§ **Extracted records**
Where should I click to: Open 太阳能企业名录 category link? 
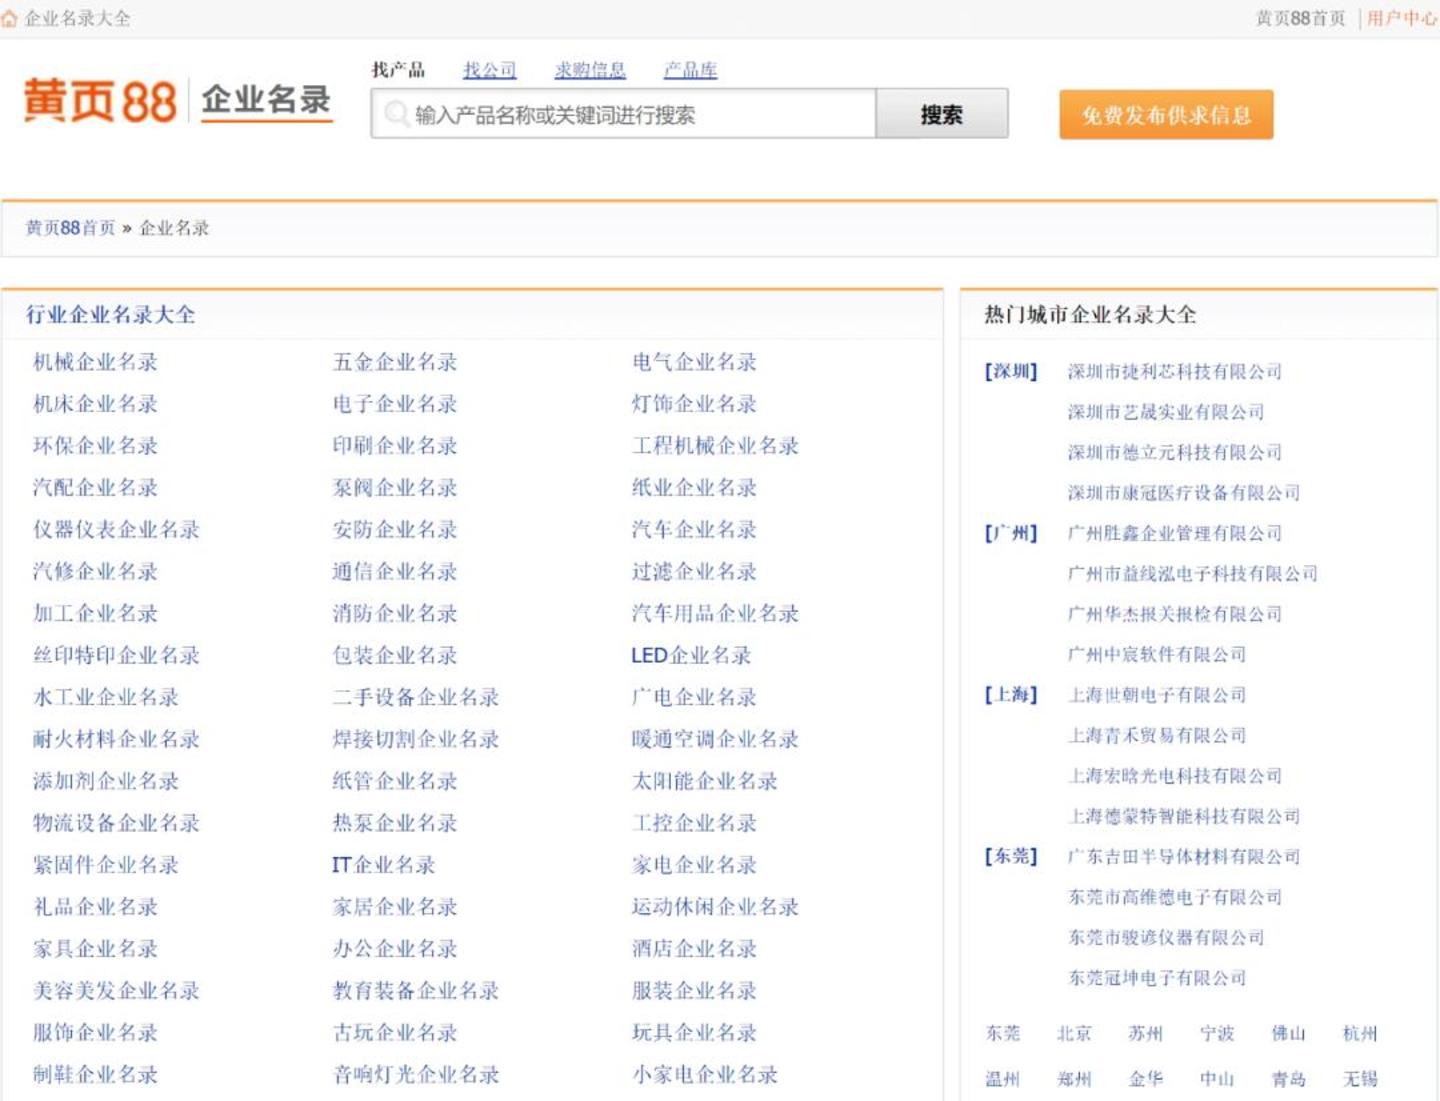point(704,781)
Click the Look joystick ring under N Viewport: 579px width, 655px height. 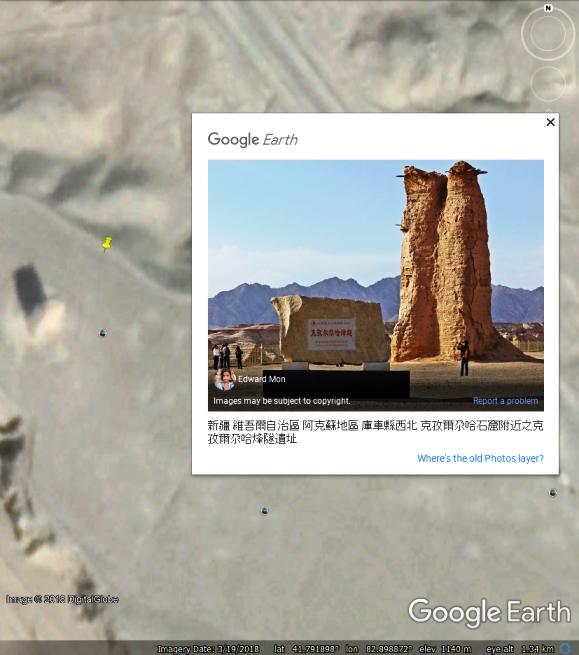pyautogui.click(x=548, y=34)
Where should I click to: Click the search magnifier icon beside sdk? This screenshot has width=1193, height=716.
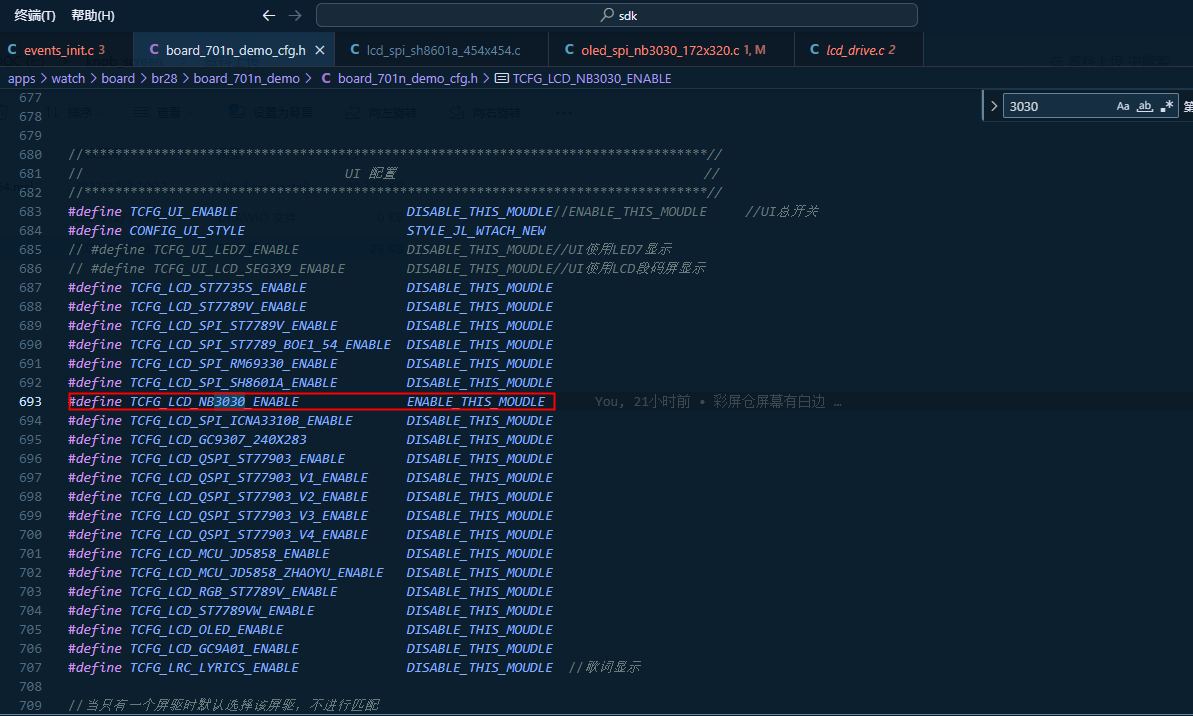[607, 15]
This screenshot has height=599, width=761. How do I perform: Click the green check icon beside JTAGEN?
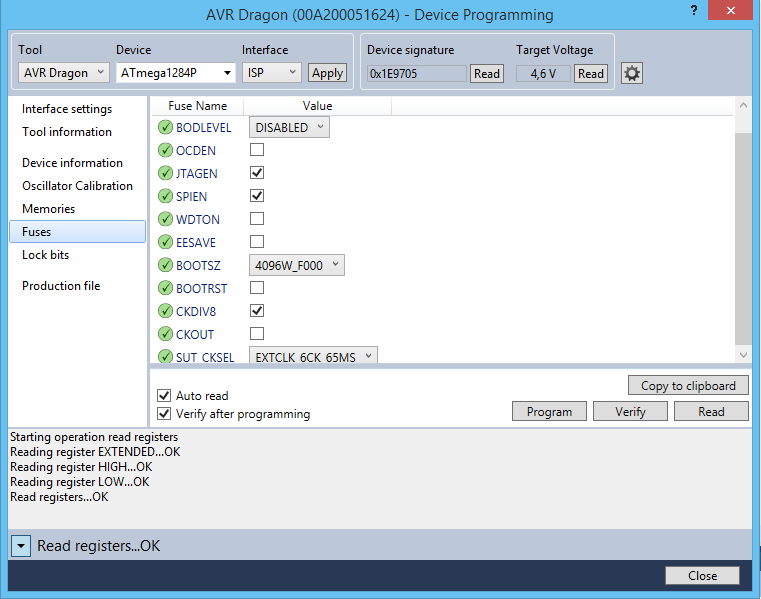point(165,173)
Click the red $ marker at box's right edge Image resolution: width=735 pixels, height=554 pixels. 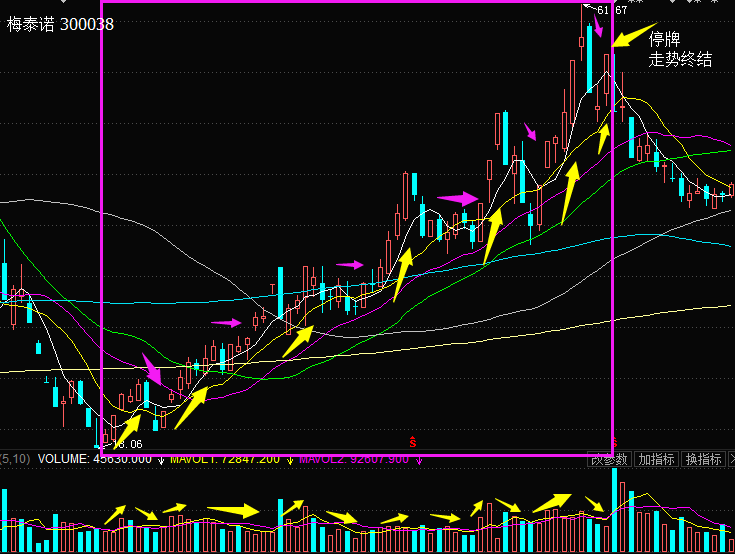pyautogui.click(x=615, y=441)
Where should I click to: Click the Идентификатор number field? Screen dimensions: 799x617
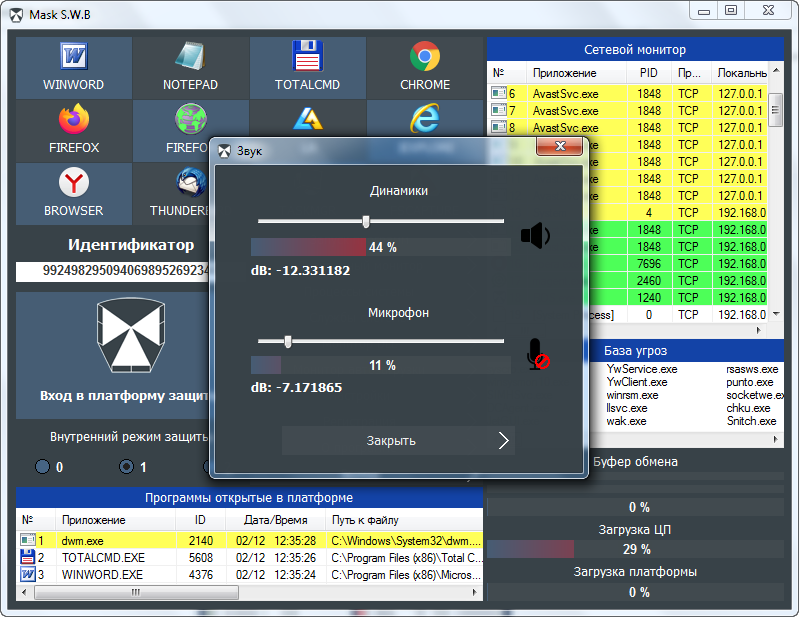(113, 271)
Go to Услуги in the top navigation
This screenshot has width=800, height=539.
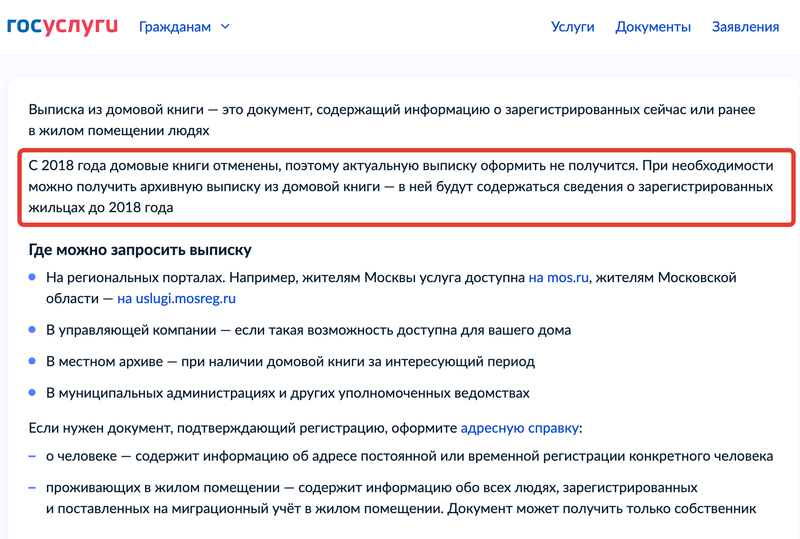(x=572, y=27)
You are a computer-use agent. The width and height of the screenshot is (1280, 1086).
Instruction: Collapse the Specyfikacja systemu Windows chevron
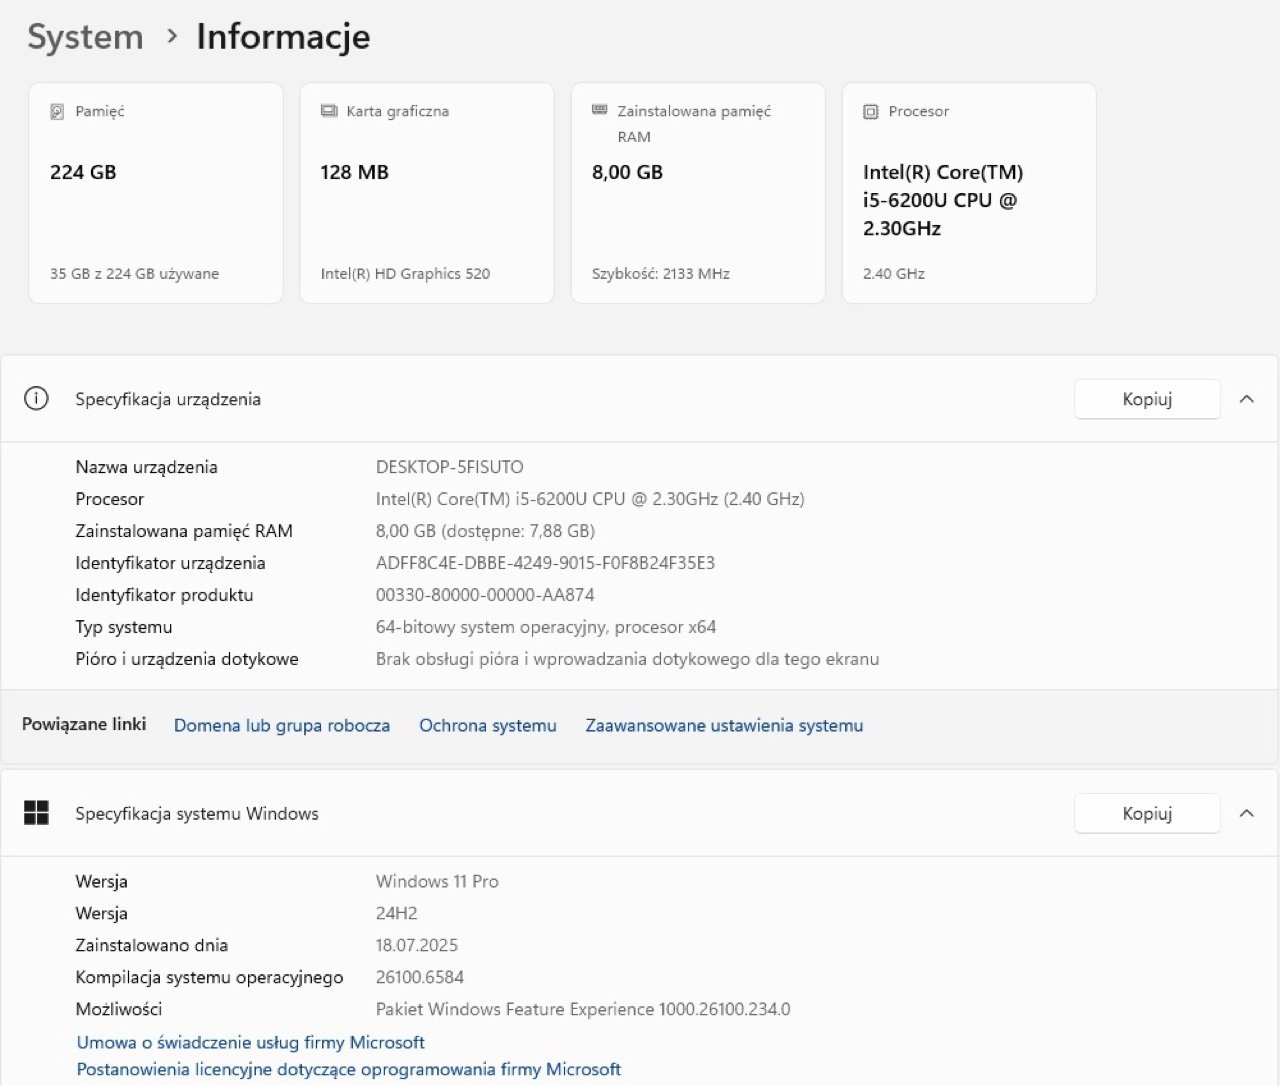1246,813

§ **EXERCISE**
Omit the pictures, and please restate word for word the lines running from the line with "Go to Услуги in the top navigation" to the end of the entries.

§ **ANSWER BELOW**
Go to Услуги in the top navigation
This screenshot has width=800, height=539.
(x=572, y=27)
You are a computer-use agent. The width and height of the screenshot is (1280, 1086).
Instruction: Collapse the Specyfikacja systemu Windows chevron
1246,813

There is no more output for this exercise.